Gould didn't see the offending article until after he'd read all the press com­mentary on it. "It was at the bottom of a pile of faxes sent me by my publisher," he explains. "I read them over breakfast last Thursday morning. I was astonished at the tone of the coverage and quickly real­ised from the quotes that things were being attributed to me that I'd never writ­ten. Then I came across a copy of the arti­cle itself." He laughs. "It bore no relation to what I was saying. But initially it was quite difficult getting it over to people that I wasn't complaining about being rewrit­ten but that the article was not mine."

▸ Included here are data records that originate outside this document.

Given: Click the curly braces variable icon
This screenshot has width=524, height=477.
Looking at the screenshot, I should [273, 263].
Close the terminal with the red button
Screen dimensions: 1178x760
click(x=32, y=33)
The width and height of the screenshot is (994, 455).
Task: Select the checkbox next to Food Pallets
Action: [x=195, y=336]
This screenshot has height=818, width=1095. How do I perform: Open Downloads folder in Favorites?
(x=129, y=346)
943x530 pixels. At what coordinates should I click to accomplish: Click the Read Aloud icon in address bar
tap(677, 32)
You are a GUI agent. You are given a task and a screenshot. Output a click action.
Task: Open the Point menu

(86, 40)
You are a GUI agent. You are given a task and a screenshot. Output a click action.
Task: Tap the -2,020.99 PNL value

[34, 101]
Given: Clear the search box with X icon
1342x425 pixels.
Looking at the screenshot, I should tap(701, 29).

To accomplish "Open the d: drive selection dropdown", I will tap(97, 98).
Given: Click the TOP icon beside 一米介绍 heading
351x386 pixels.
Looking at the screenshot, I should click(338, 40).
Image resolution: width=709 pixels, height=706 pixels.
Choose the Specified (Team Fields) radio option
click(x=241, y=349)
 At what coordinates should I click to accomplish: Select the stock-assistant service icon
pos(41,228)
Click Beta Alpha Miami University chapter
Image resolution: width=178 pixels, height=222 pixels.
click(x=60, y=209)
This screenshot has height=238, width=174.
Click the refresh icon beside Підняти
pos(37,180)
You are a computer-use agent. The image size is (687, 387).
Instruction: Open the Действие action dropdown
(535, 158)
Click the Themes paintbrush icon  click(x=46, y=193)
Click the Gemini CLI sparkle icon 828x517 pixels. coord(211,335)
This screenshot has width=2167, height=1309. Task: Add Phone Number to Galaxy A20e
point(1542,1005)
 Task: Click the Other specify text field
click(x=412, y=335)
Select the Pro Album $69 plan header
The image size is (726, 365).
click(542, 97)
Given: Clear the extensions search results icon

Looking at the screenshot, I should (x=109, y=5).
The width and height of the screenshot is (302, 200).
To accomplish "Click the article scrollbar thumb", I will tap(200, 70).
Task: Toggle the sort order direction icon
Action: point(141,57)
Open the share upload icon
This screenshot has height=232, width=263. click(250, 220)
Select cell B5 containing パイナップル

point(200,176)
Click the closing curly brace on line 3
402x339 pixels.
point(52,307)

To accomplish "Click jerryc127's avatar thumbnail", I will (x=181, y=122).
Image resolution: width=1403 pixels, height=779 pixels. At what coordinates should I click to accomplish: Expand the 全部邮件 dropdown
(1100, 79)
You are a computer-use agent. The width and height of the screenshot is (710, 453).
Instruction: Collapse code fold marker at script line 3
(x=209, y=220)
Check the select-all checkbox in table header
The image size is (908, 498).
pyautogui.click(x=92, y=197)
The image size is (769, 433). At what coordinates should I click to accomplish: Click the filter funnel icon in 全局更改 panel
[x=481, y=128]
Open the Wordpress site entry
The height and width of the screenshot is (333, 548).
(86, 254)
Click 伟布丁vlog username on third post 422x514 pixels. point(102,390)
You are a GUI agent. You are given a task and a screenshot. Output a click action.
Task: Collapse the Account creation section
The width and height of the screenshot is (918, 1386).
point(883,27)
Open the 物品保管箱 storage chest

In the end, however, he managed to persuade the Standard late on Wednes­day evening (New Zealand is 12 hours ahead of British Summer Time) that a completely different piece had been sub­stituted for his original. The paper's edi­tor, Stewart Steven, responded by setting up an internal inquiry into what had gone wrong, then published the story of what had happened in Thursday's edition, along with the article Gould had submit­ted in the first place and a grovelling apol­ogy to its author.

The cock-up soon eclipsed the sup­posed left-wing rebellion against Tony Blair as the silly season domestic politics story of the week. By the time Blair arrived back in Britain from holiday for the VJ Day commemorations—extracts from Gould's memoirs in the Guardian notwithstanding—the crisis alleged to be gripping his party had all but vanished.

Which only goes to show that the Labour leader is a very lucky man. What Gould actually wrote for the Standard is significantly more trenchant in its ques­tioning of Labour's whole strategy than anything else that has appeared in the past three weeks—despite its assertions that "Tony Blair has had a brilliant first year as Labour leader" and "looks a racing certainty" to win the next election.

The core of his argument is familiar to anyone who followed his career in the four or five years before he bowed out of British politics last summer—but it hits a particularly sensitive chord with the Labour leadership now because it chal­lenges directly the idea that Blair marks a fresh start for the parry. "Labour's new leader did not suddenly strike out in a new direction," he wrote. "He inherited an electoral strategy which goes back to the late 19803. It originated with Neil Kinnock after the 1987 election defeat, it was given new emphasis by John Smith, and it has now been carried to new heights by Tony Blair. That strategy is one of 'safety first'. Its essence is that Labour should do or say nothing which might conceivably alienate the voters."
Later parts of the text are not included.